Collected data
*** Block opens ***
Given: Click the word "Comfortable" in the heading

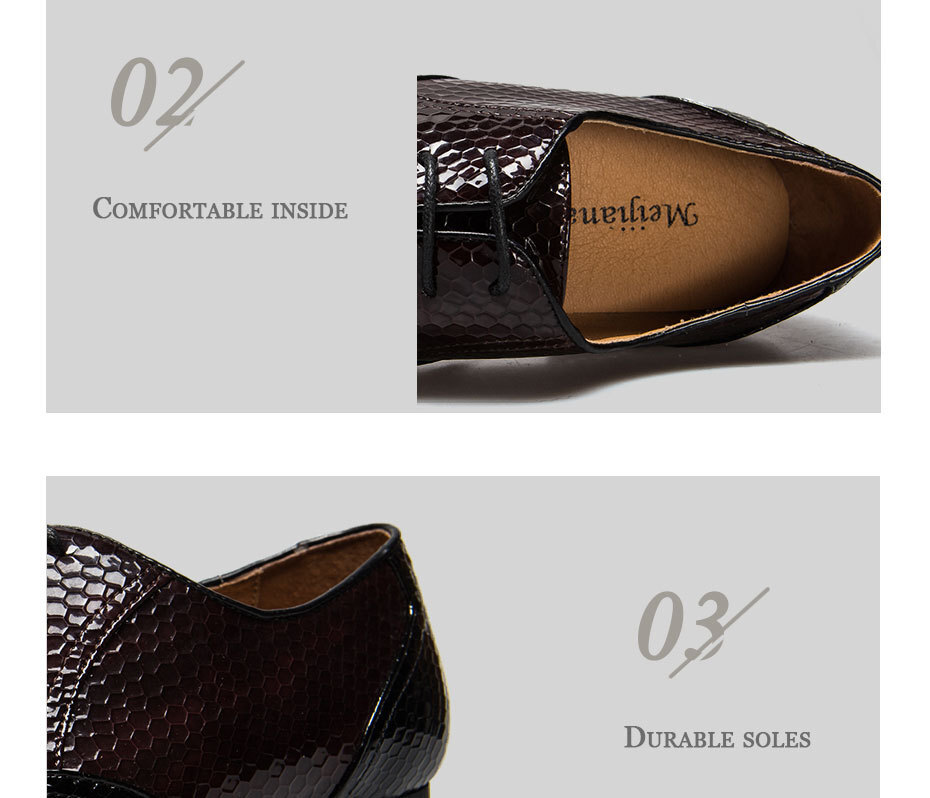Looking at the screenshot, I should 177,209.
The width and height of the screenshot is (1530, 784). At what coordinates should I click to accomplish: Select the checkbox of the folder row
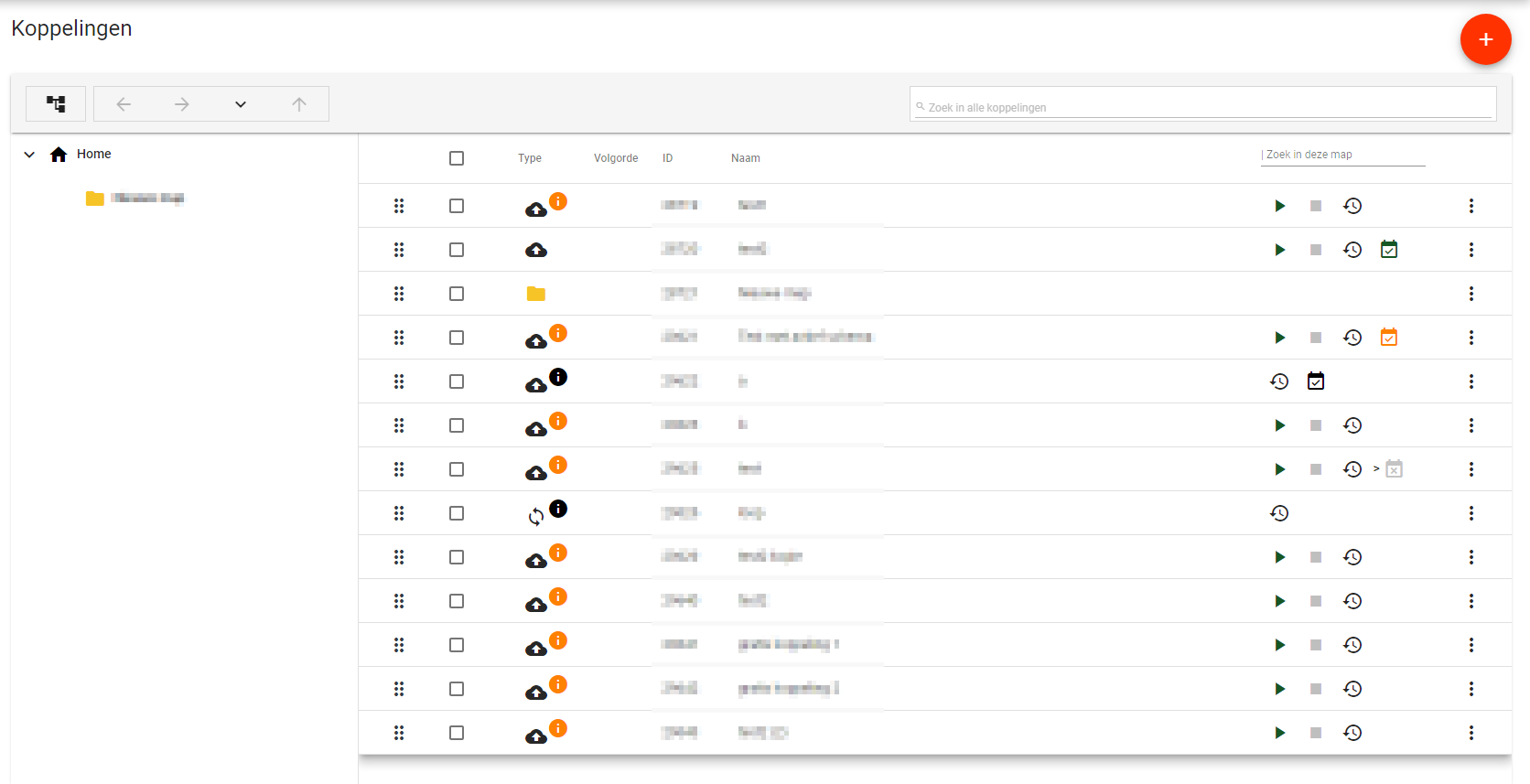[457, 294]
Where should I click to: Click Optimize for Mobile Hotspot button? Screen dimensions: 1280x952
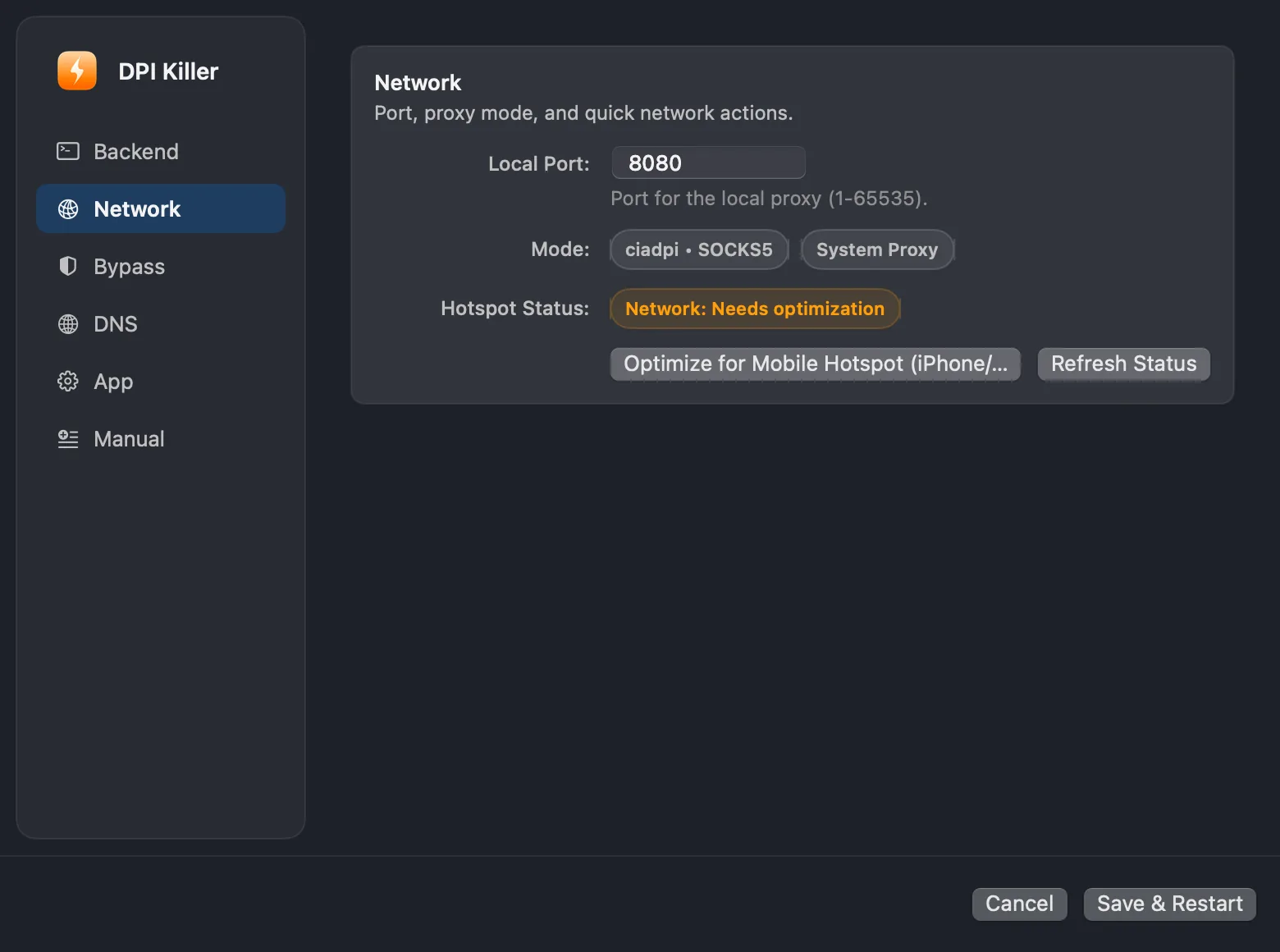[816, 364]
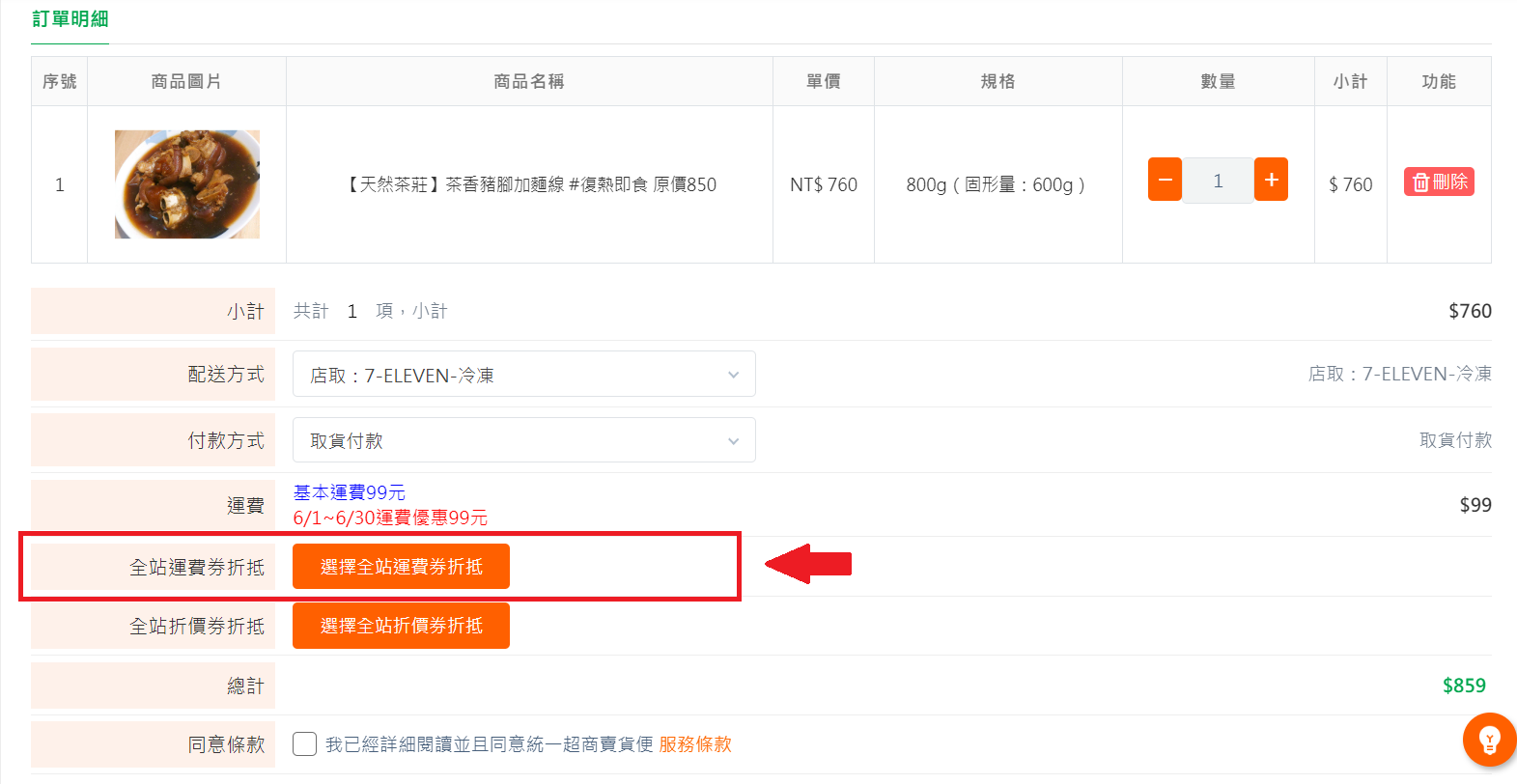Click the 商品名稱 column header
The image size is (1517, 784).
529,82
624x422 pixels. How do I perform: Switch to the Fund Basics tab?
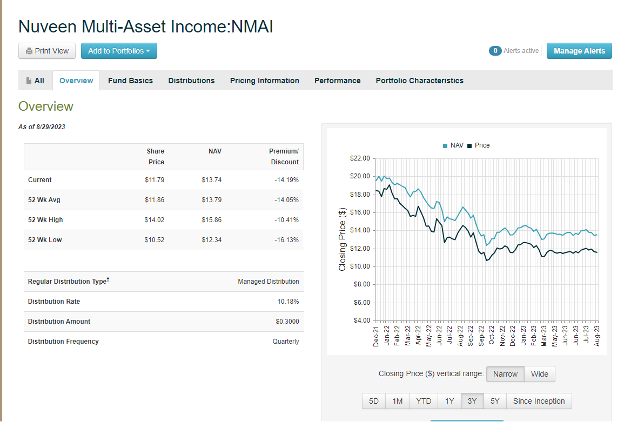[130, 80]
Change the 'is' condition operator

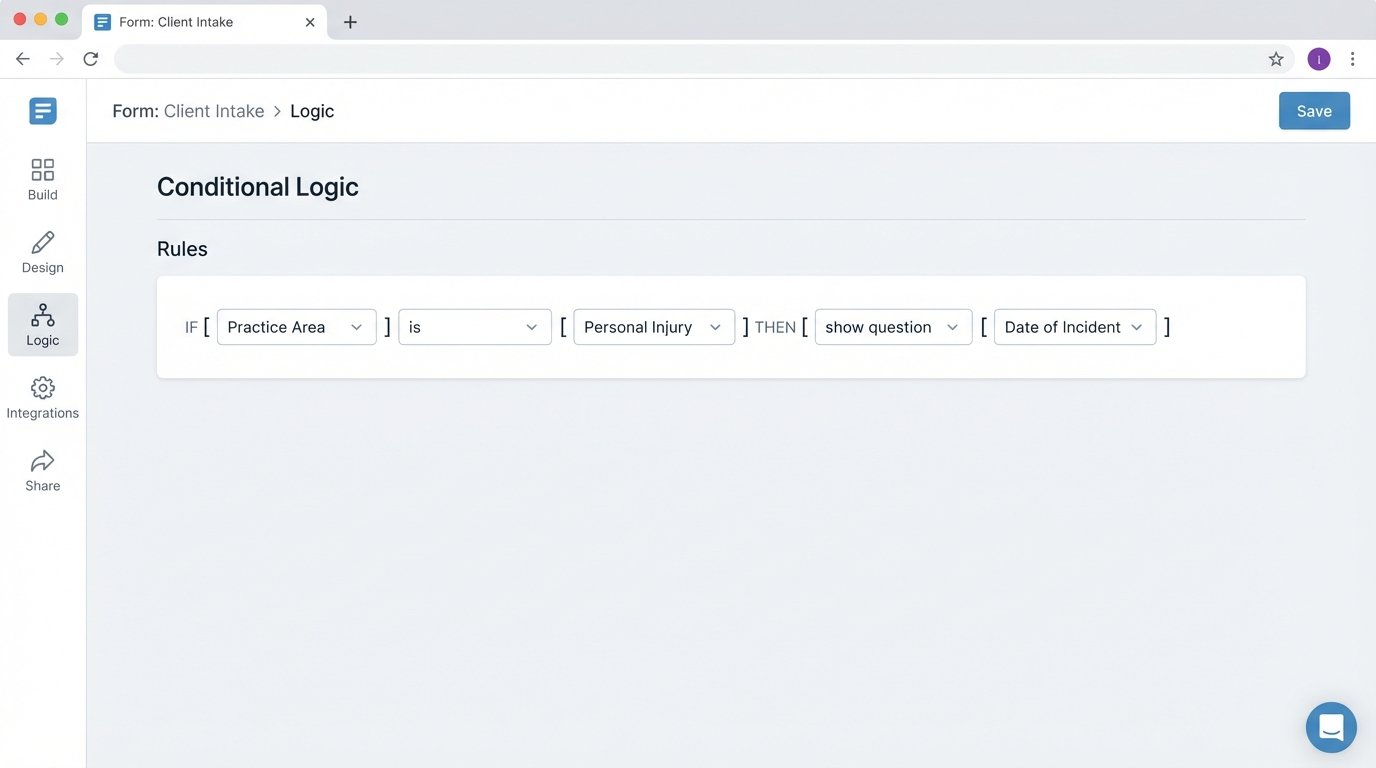[474, 326]
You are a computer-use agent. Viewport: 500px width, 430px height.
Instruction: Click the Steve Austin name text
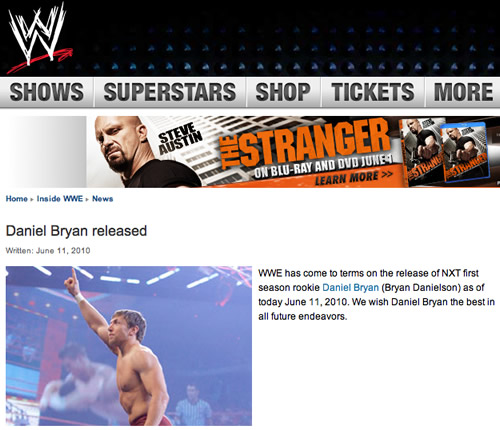coord(180,138)
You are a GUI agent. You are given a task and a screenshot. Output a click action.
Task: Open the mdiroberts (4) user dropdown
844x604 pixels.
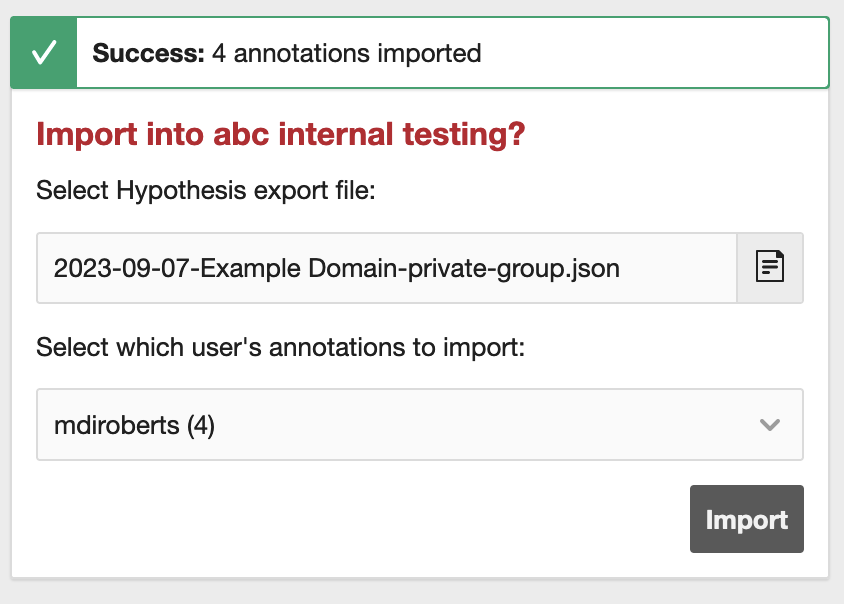pyautogui.click(x=419, y=425)
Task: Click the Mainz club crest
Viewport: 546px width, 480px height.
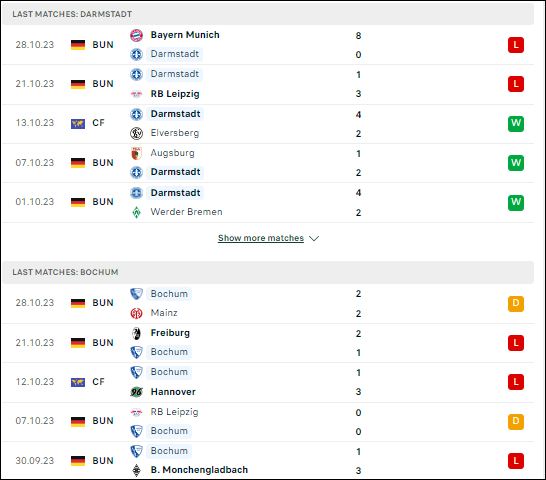Action: pos(136,313)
*** Block closes ***
Only the lines from the one containing "624x422 pixels. How" through the last line of the entries should be transcribed, exactly and with no pictures.

624x422 pixels. How do I perform: Switch to the Fund Basics tab?
[130, 80]
Change the 'is' condition operator

[474, 326]
You are a computer-use agent. Viewport: 500px width, 430px height.
Instruction: Click the Steve Austin name text
coord(180,138)
You are a GUI agent. You are given a task and a screenshot. Output a click action.
Task: Open the mdiroberts (4) user dropdown
844x604 pixels.
pyautogui.click(x=419, y=425)
Task: Click the Mainz club crest
Viewport: 546px width, 480px height.
Action: pos(136,313)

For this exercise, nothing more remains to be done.